FIFA still needs to rubber stamp Saudi Arabia as the host — a decision that is likely to be made next year — but victory now seems a formality for the oil-rich kingdom. It would be the culmination of Saudi Arabia’s ambitious drive to become a major player in global sports, having already spent massive amounts on bringing in dozens of star soccer players to its domestic league, buying English soccer club Newcastle, launching the breakaway LIV Golf tour and hosting major boxing fights.

The sports spending program approved by Saudi Crown Prince Mohammed bin Salman has been described as sportswashing to soften a national image often associated with its record on women’s rights and the 2018 killing of journalist Jamal Khashoggi.

FIFA president Gianni Infantino has built close ties to Saudi soccer and the crown prince personally, and has long been seen as trying to steer the world soccer body’s competitions toward the kingdom.

When awarding the 2030 World Cup to a joint bid by Spain, Portugal and Morocco — which will also feature games in South America — FIFA decided to fast-track the 2034 hosting race earlier this month with only member federations in Asia and Oceania eligible to bid. The tight deadline gave them less than four weeks to enter the race by Tuesday and just one month more to sign a bidding agreement that requires government support.

Within hours of the FIFA announcement, the Saudi soccer federation said it was in and the Asian Football Confederation (AFC) — which includes Australia — said it was backing the kingdom to bring the World Cup back to the Middle East after neighboring Qatar hosted the 2022 edition.

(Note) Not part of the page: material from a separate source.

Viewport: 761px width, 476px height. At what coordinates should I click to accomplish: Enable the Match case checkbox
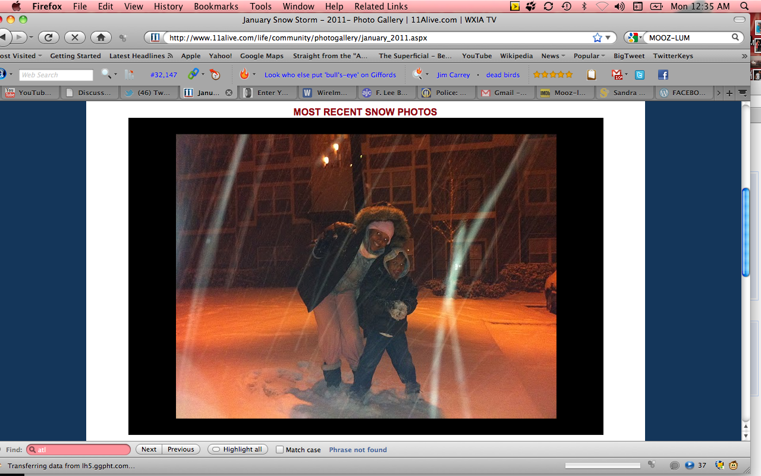(279, 450)
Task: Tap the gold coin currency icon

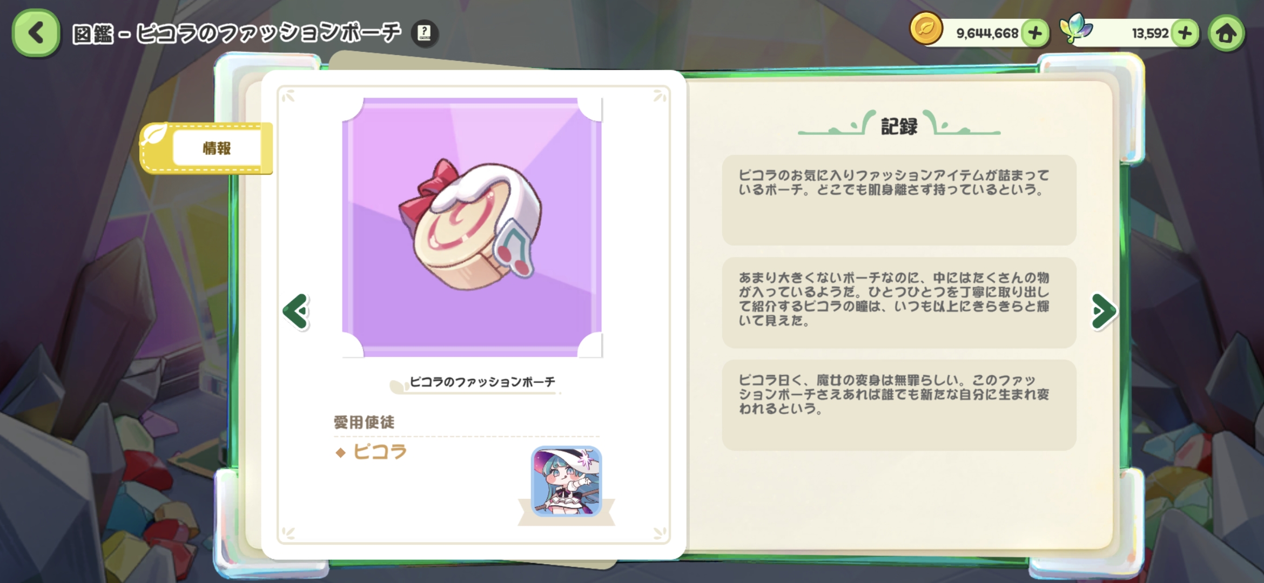Action: [926, 29]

Qatar hosted in November and December, in the heart of the European club soccer season, to avoid extreme heat in the summer months and a Saudi tournament likely also will be moved from the traditional June-July period.

Read More: Weary and Thirsty, World Cup Fans Try to Find Joy at a Complicated Tournament

Indonesia’s football association initially showed interest in a joint bid with Australia, potentially alongside Malaysia and Singapore, but that faded when Indonesia instead backed Saudi Arabia.

Australia will instead attempt to secure hosting rights for the 2029 Club World Cup — which will relaunch with a new format in 2025, featuring 32 teams playing in the tournament every four years — and the 2026 Women’s Asian Cup.

“We believe we are in a strong position to host the oldest women’s international competition in the world, the AFC Women’s Asian Cup 2026, and then welcome the greatest teams in world football for the 2029 FIFA Club World Cup,” the FA statement said.

Australia and New Zealand successfully co-hosted the Women’s World Cup in July and August. Brisbane, Queensland state, is due to become the third Australian city to host the Olympics when it stages the 2032 Summer Games.

Saudi Arabia also will host the men’s Asian Cup in 2027 and has started a widespread construction program to build and renovate stadiums that likely also will be used for the World Cup. FIFA’s bidding documents say 14 stadiums are needed for the 48-team tournament.

After Qatar’s World Cup was dogged by years-long allegations of rights abuses of migrant workers needed to build its stadiums, Saudi Arabia’s hosting preparation will face some of the same scrutiny.

Read More: Thousands of Migrant Workers Died in Qatar’s Extreme Heat. The World Cup Forced a Reckoning

“With Saudi Arabia’s estimated 13.4 million migrant workers, inadequate labor and heat protections and no unions, no independent human rights monitors, and no press freedom, there is every reason to fear for the lives of those who would build and service stadiums, transit, hotels, and other hosting infrastructure in Saudi Arabia,” Human Rights Watch director of global initiatives Minky Worden said in a recent statement.

“The possibility that FIFA could award Saudi Arabia the 2034 World Cup despite its appalling human rights record and closed door to any monitoring exposes FIFA’s commitments to human rights as a sham,” Worden said.